Deniz seferlerinde korkusuz, cüretli girişimler yapan Fenikeliler birçok adaları ve uzak ülkeleri keşfettiler. Buralardan altın, gümüş, demir, kurşun, yün, güzel dokumalar ve değerli taşlar alıp kendi memleketlerine taşıdılar. Bir söylentiye göre, Cebelitarık Boğazını geçerek İngiltere’ye ulaştılar. Afrika kıyılarından dolaşıp kuzeydoğuya kadar gitmeyi başardılar. Kuzey Afrika’da kurdukları bir sömürge, sonradan Kartaca adıyla dünya tarihinde büyük rol oynamış, bir zamanlar kudretli Roma’yı korkuya vermiştir.
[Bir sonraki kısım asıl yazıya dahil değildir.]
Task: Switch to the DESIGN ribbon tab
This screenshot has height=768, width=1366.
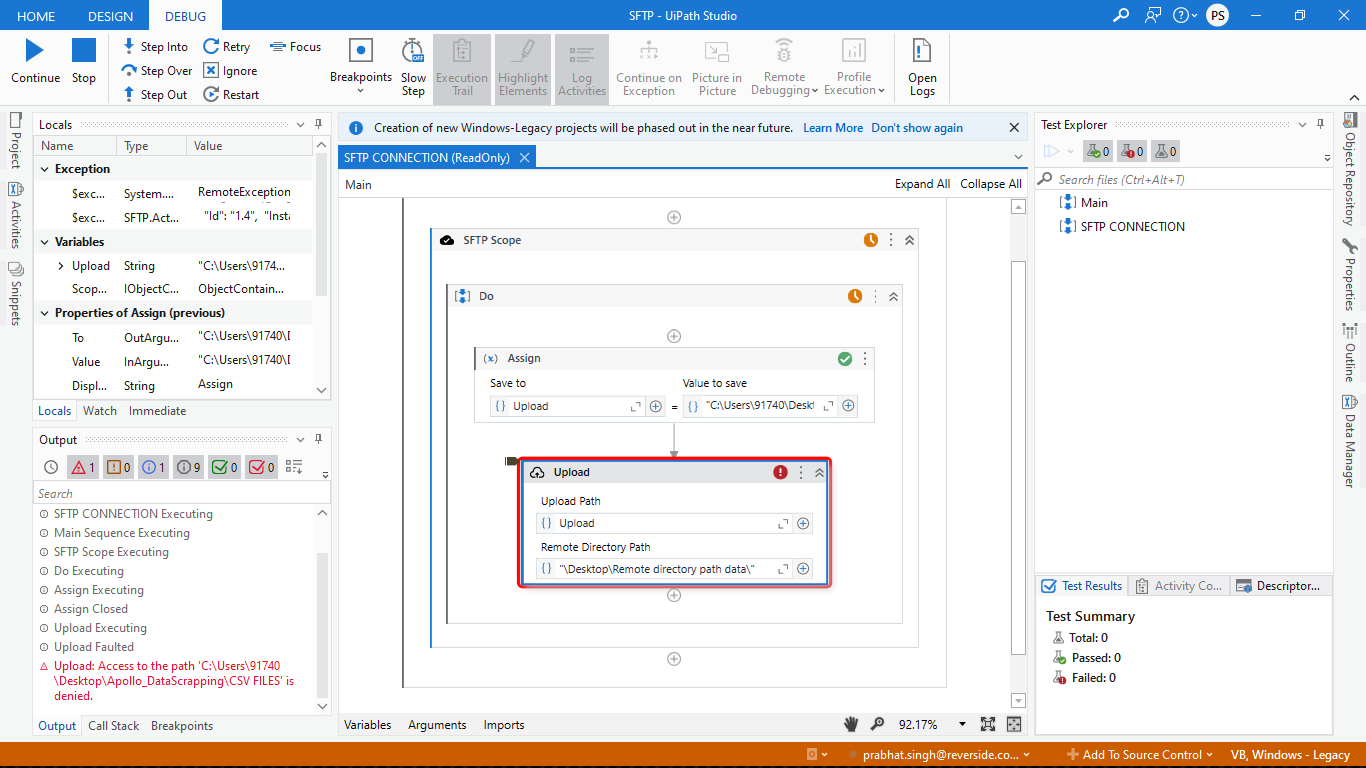Action: [x=110, y=15]
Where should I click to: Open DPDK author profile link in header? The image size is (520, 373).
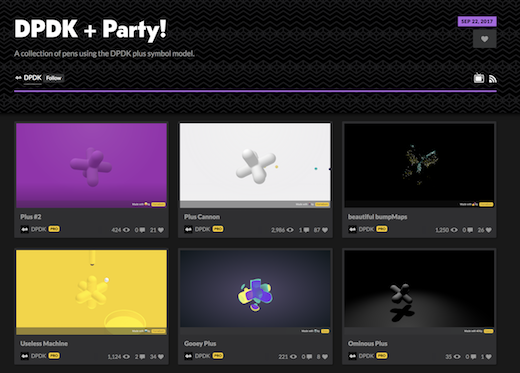pyautogui.click(x=33, y=78)
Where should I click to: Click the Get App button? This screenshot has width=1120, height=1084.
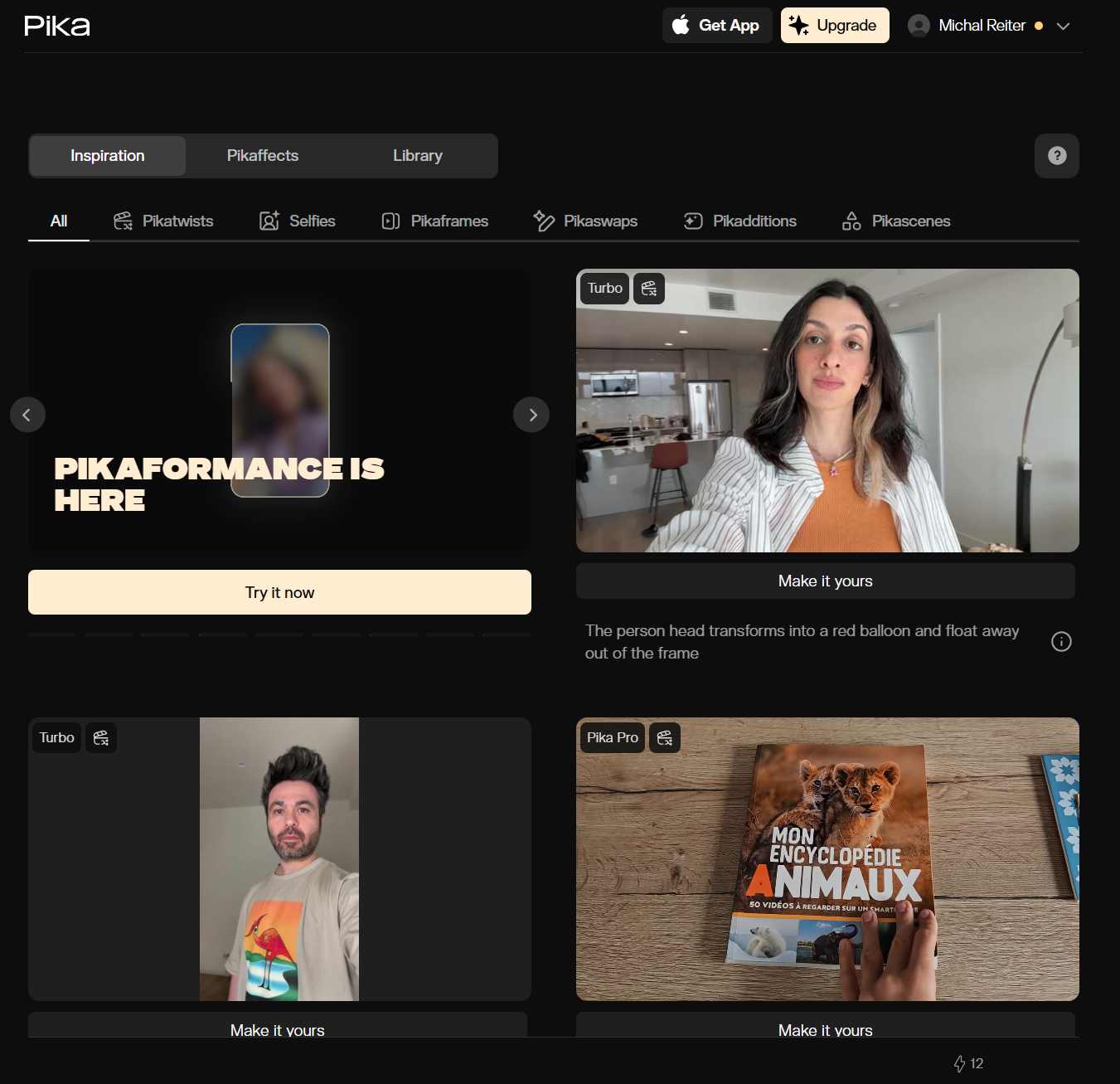(x=716, y=26)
Daha yukarıda da belirtmiş olduğumuz gibi, Fenikeliler kozmopolit (karışık) bir Sami topluluğuydu. Fildişi, bronz ve tahta işçiliğinde o devirlere göre erişilmez bir ustalıkları vardı. Fenikeli tacirler kendi alfabelerini gittikleri yerlerde de yaydılar. Persler ve Grekler bu alfabeden yararlandılar. Aslında tüm batı alfabeleri, bazı değişimlerle Fenike alfabesinden türemiştir. Bir zamanlar Orta Doğu’nun, sonra tüm dünyada önemli bir bankacılık ve iş merkezi olan Beyrut halkının Fenike asıllı olduğu söylenir. İş, ticaret ve bankacılık alanında sağladıkları başarılar, sınırsız zenginlik, Fenikelilerle aynı soydan olmalarına yorulur. Gerçekten de, o devrin bütün kara ve deniz yolları Fenike limanlarında, ticaret merkezlerinde son bulurdu. Fenikeliler, modern sömürgecileri kıskandıracak bir sömürge politikası ve düzeni uygulamış, bunun ustası olmuşlardır. Çivit, cam gibi buluşlar da gene Fenikeliler’e aittir.
Bu toplumun dünyaya en büyük yararı, buluşlarını, zenginliklerini başka ülkelerle bölüşmekten kaçınmamış olma-sıdır.